Então Por Que o Senado Ainda Não Avança?
A resposta envolve política, disputa de poder e interesses ideológicos.
Parte da oposição vê com desconfiança qualquer fortalecimento da coordenação federal na segurança pública. Governadores de alguns estados também temem perder influência ou autonomia sobre suas forças policiais.
Além disso, existe um ambiente político polarizado, onde até mesmo propostas consideradas estratégicas acabam sendo analisadas não pelo mérito, mas por quem as apresentou.
E esse talvez seja um dos maiores problemas do Brasil atual: projetos importantes para a população acabam virando armas de disputa política.
Se a violência afeta ricos e pobres, trabalhadores e empresários, direita e esquerda, por que uma proposta de integração nacional da segurança ainda enfrenta tanta resistência?
O Brasil Precisa de Uma Política de Estado, Não de Guerra Política
A segurança pública não deveria ser tratada como bandeira eleitoral permanente. Ela deveria ser uma política de Estado.

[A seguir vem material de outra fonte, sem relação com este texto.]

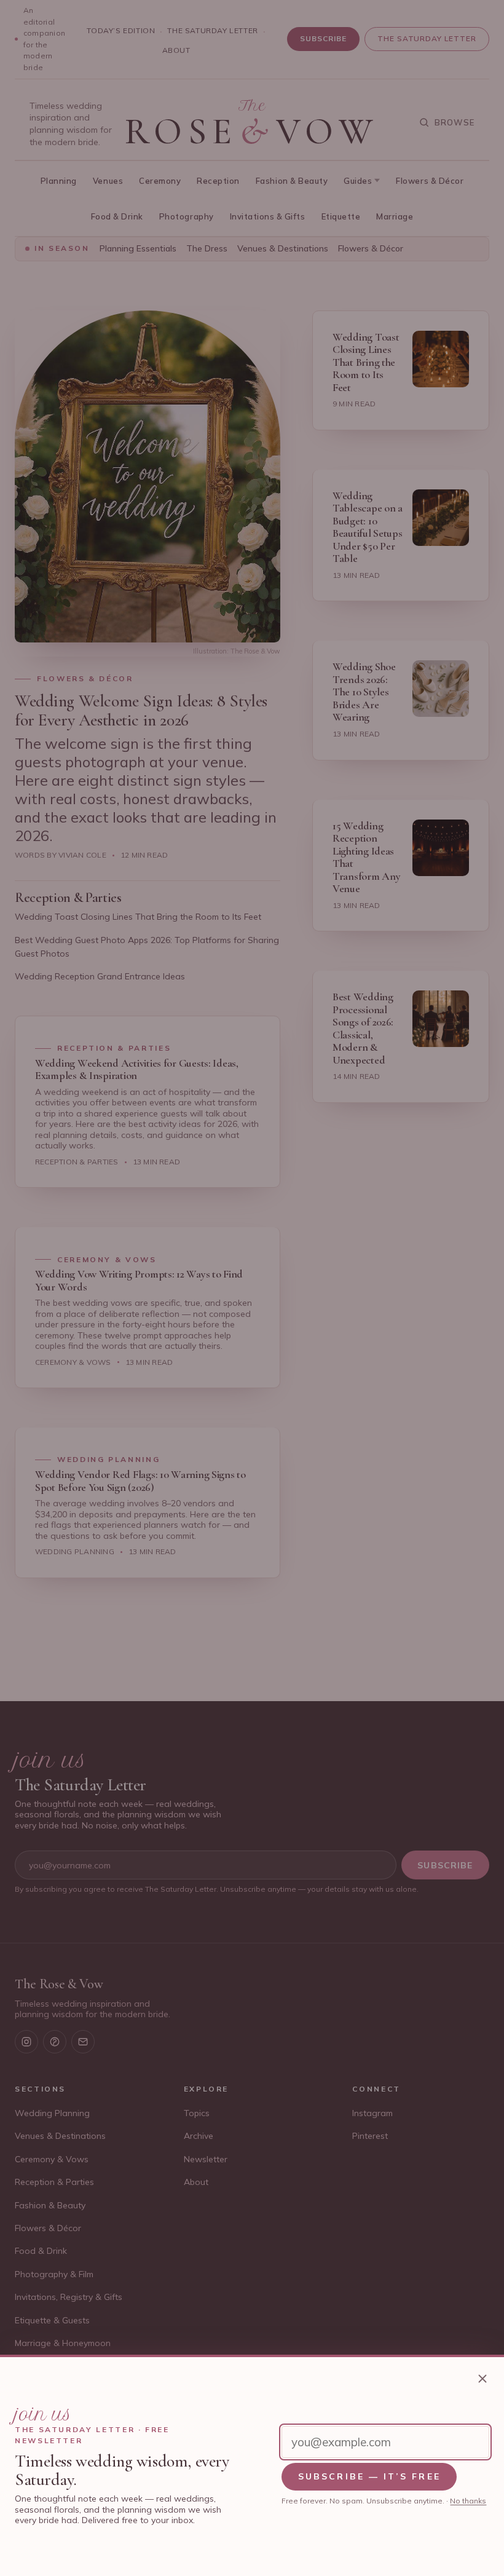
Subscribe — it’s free (369, 2476)
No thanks (468, 2500)
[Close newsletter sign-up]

O cidadão comum não quer saber quem ganha a disputa ideológica em Brasília. Ele quer sair de casa sem medo. Quer que seus filhos possam voltar da escola em segurança. Quer ver o crime organizado perdendo força.
A ideia de um sistema nacional integrado não significa “federalizar” totalmente as polícias, como alguns críticos afirmam. Significa criar mecanismos modernos de cooperação, inteligência e planejamento conjunto.
Foi exatamente isso que aconteceu com o SUS na saúde.
Antes do Sistema Único de Saúde, o acesso era extremamente desigual e desorganizado. O SUS trouxe integração nacional, coordenação e universalização. Apesar de problemas e desafios, tornou-se uma das maiores políticas públicas do Brasil.
Agora, muitos defendem que a segurança pública precisa passar por transformação semelhante.
A População Está Cansada de Discursos
O brasileiro já ouviu promessas demais.
Toda eleição traz o mesmo discurso de combate ao crime, endurecimento penal e tolerância zero. Mas a realidade continua brutal em muitas cidades brasileiras.
Enquanto isso, organizações criminosas seguem crescendo dentro e fora dos presídios, expandindo influência econômica e territorial.
Sem integração nacional, inteligência compartilhada e planejamento conjunto, o Estado continuará correndo atrás do problema em vez de preveni-lo.
O Senado Precisa Decidir
Independentemente de posição política, a PEC da Segurança Pública merece debate sério, transparente e urgente.
O Senado Federal não pode simplesmente deixar um tema dessa magnitude parado indefinidamente enquanto a população convive diariamente com medo, violência e insegurança.
Discutir, melhorar, alterar pontos do texto faz parte da democracia. Mas ignorar o problema ou transformar segurança pública em batalha ideológica permanente é um luxo que o Brasil já não pode mais se permitir.
A pergunta que fica é simples:
até quando a política ficará acima da segurança da população brasileira?